Stored items from a collection
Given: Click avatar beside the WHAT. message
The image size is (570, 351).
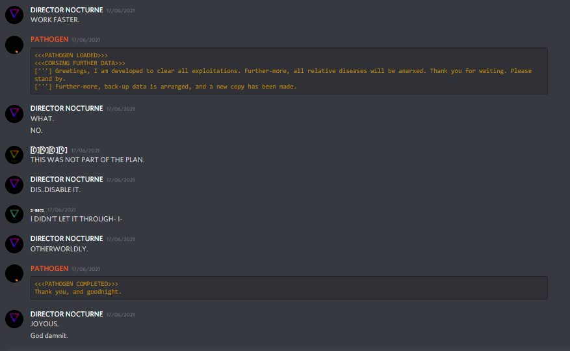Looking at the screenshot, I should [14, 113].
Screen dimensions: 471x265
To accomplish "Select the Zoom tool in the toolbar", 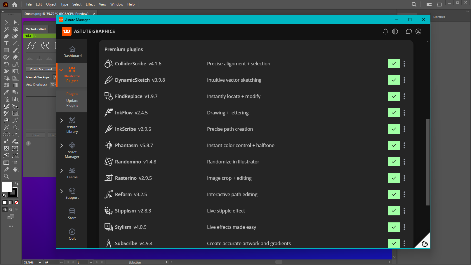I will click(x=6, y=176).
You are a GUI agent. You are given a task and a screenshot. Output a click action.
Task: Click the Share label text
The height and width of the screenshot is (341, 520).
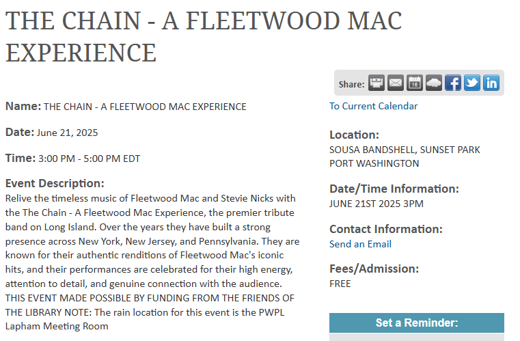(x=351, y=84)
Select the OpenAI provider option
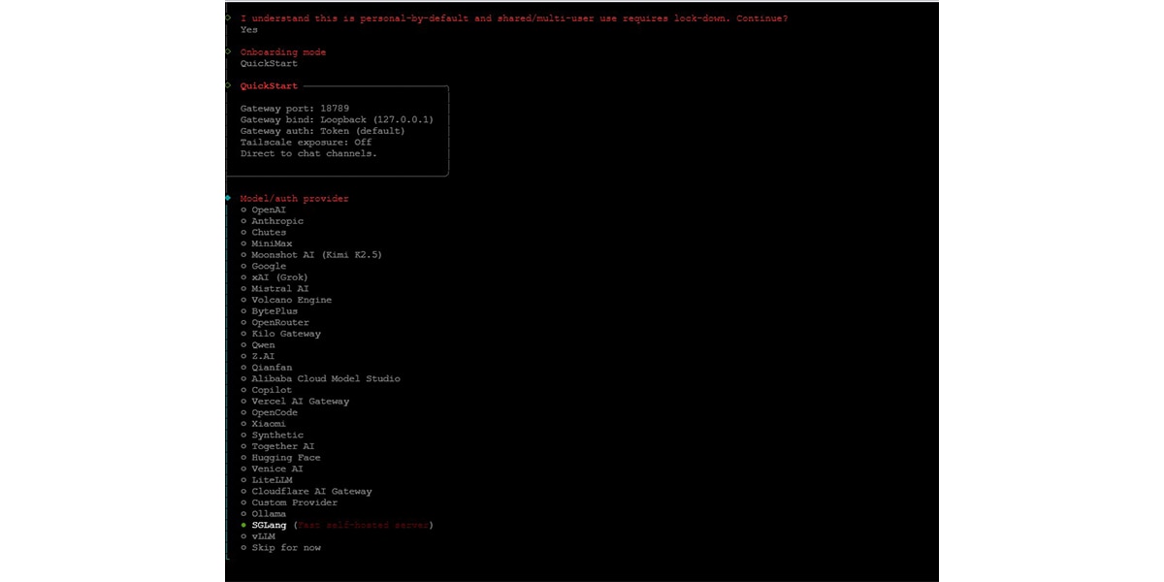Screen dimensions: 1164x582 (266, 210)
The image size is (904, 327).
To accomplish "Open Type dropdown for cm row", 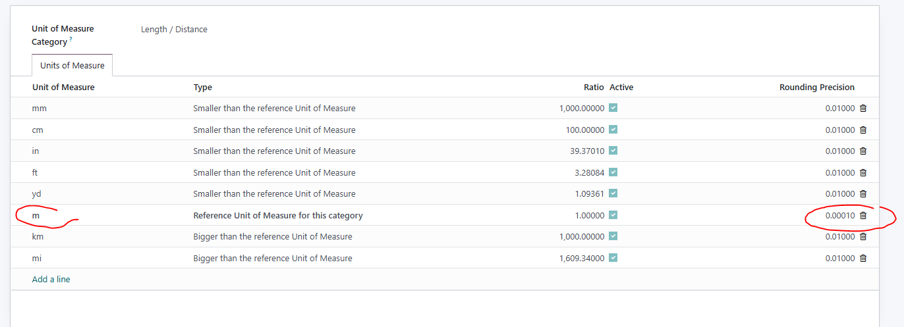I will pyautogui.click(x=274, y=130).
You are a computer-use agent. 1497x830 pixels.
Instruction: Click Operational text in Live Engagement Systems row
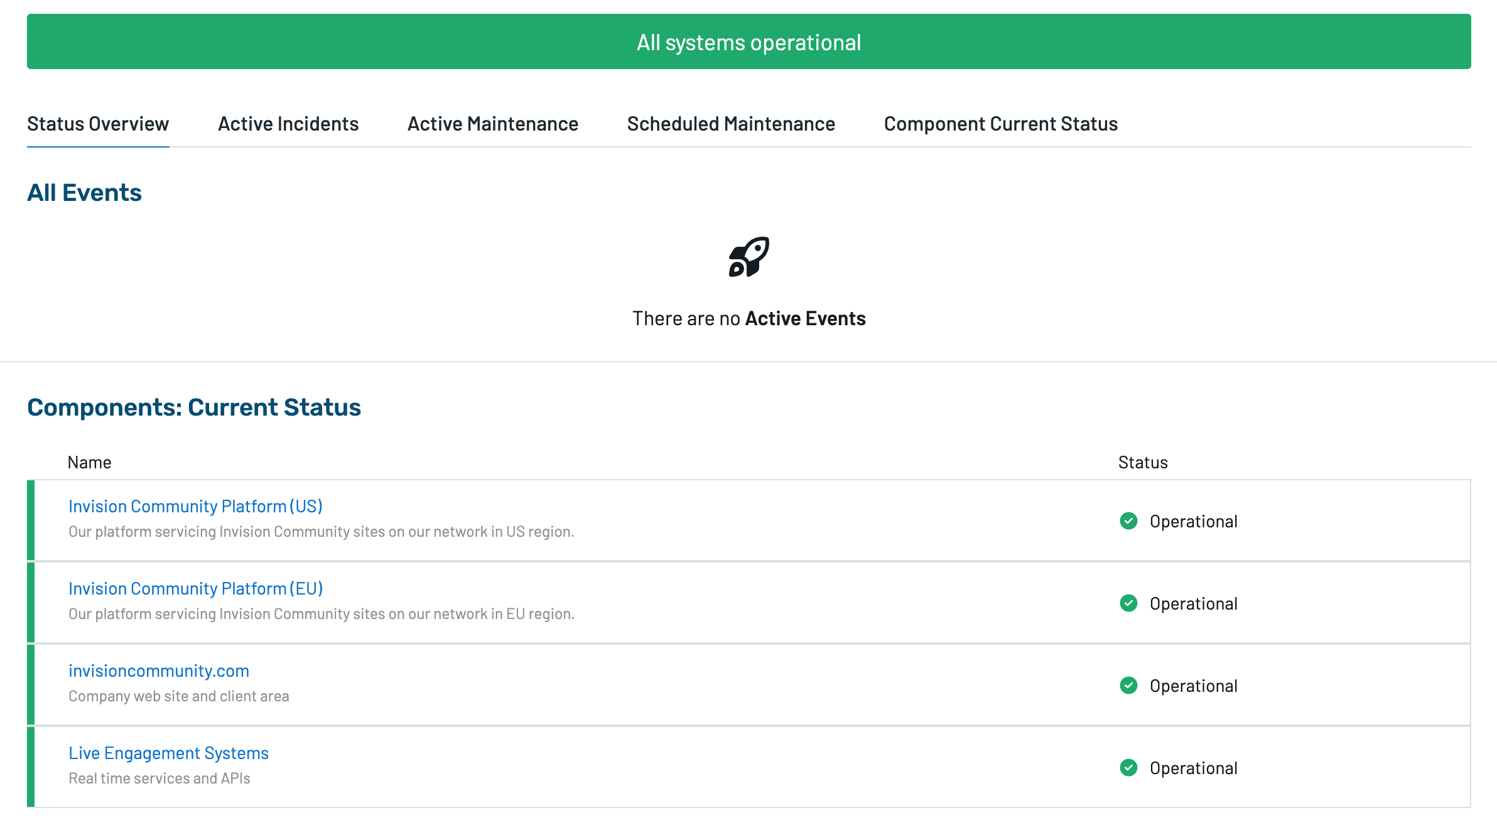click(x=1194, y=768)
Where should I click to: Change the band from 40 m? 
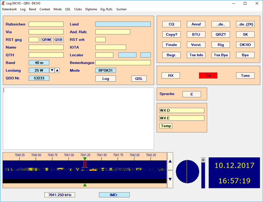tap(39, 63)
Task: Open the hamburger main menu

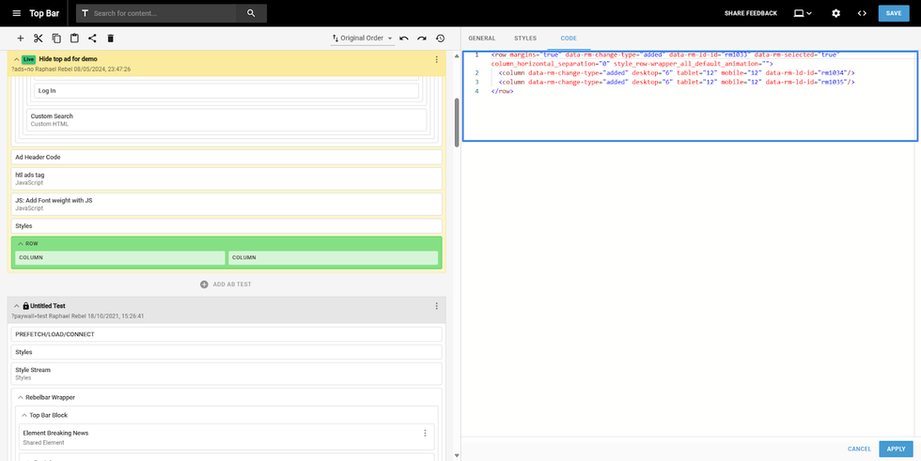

**Work instruction:** Which lines of the data hold the string "agent"? Return each of them.

**Written answer:**
You are a GUI agent. You are given a task and a screenshot. Output a click action.
You are a computer-use agent. 1497x830 pixels.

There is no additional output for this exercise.